Nigeria News

NIGERIA: Mu’azu’s Testament of Truth

 During the week, precisely last Tuesday,  at the inauguration of the campaign  committee of President Goodluck Jonathan, in Abuja,  Alhaji Adamu Mu’azu , the National Chairman of the Peoples Democratic Party (PDP) did the unusual. He told a very bitter truth, which many have felt uncomfortable with, because they say that the truth Mu’azu spoke is not politically correct

Here is what Mu’azu said: “Mr. President, I want you to discuss with your governors, senators, members of the House of Representatives and other elected officials.

“We say that members of the PDP should not be used and dumped again. People leave the party because of lack of equity or injustice.
“Monkey dey work, baboon dey chop. That must stop. This time round, monkey must work and monkey must eat.
“A lot of people who left (our party) did so because of injustice in our party. The party is full of injustice.
“The membership of the APC, LP, APGA and others are increasing because of this. All these members are from our party. We must find out what is wrong and correct it.”
He couldn’t be more correct.
But many think that at a time like this, when the rival political parties are upping the ante of their identities and laundering their images before the electorate, what Mu’azu declared about his party may have appeared like disservice. But it is not.
His reading and summation are quite on point. He has challenged the party to examine what is wrong with it with a view to correcting the past errors.
In 1998, only three political parties were registered. The Peoples Democratic Party (PDP), the All Peoples Party (APP) and the Alliance for Democracy (AD). Of all three, only the PDP has remained with its name and logo intact. The other two have either died or been swallowed up in some form of political mutation.

PDP indeed had an assemblage of the country’s courageous political gadflies who, under the aegis of G48, stood up to challenge the iron-fist government of late Gen Sani Abacha. Imbued with noble intentions and desire to retrieve Nigeria from ruin, Nigerians sided with the PDP. The party won more states and seats in the National Assembly and since then, it began to grow. As it grew, its anomalies grew. It began to wax strong in impunities.
It began to circumscribe political ethos and march down people’s rights and prilivileges. And little by little, many people began to search for justice and fairplay in other platforms. That is what has grown the threshold of other political parties, some of which are today, ready and squaring up for a big electoral fight with the PDP. It is because the PDP had become a domain of arbitrariness and sometimes oppression, that its loss has become the gains of other political parties.

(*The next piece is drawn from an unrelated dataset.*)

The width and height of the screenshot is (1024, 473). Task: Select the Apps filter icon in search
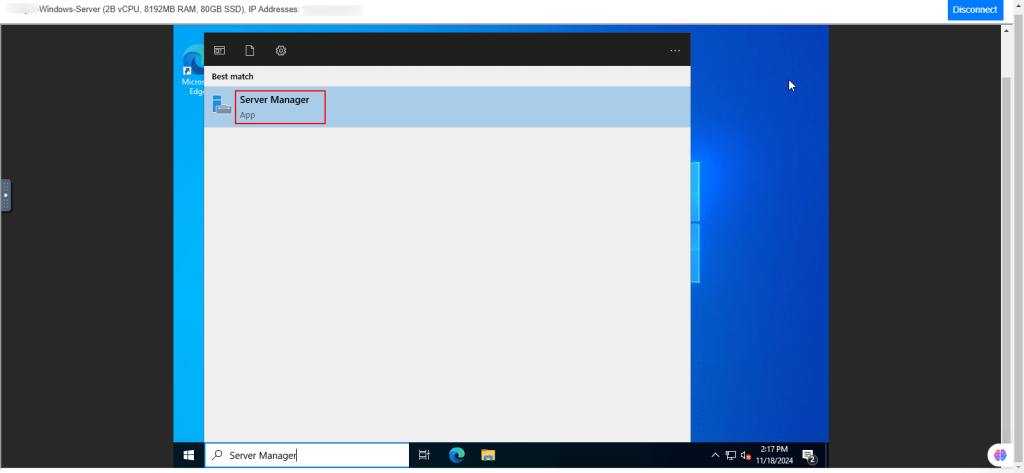219,50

So, Mu’azu was damn right when he said the party lacked justice. Its reward system is also warped. It appears to be a party that runs on the rail of emotion and sentiments. If the Big man does not like your face, then you are out in the cold. It happened in the days of former President Olusegun Obasanjo. It is yet happening even with President Goodluck Jonathan.
What, for instance, was the offence of former governor of Bayelsa State, Timipre Sylva that he was muscled out of the party and not allowed to contest for second term in office, which the constitution guaranteed? Today, one of the major prisms of Jonathan’s supporters, more than the credential of performance,  is that the constitution guarantees him the right to seek re-election. Correct! But didn’t the same constitution guarantee Sylva the right to seek re-election?
Already, the good boy chosen to displace Sylva, Governor Seriake Dickson, is said to be in the bad books of the powers that be, as both Dickson and those who enthroned him are now like light and darkness: never meeting mutually. I even hear that Dickson, on account of the brewing feud, may not be allowed to seek re-election when the time comes, if those who thrust  him on the people of Bayelsa are still in position to take such decisions.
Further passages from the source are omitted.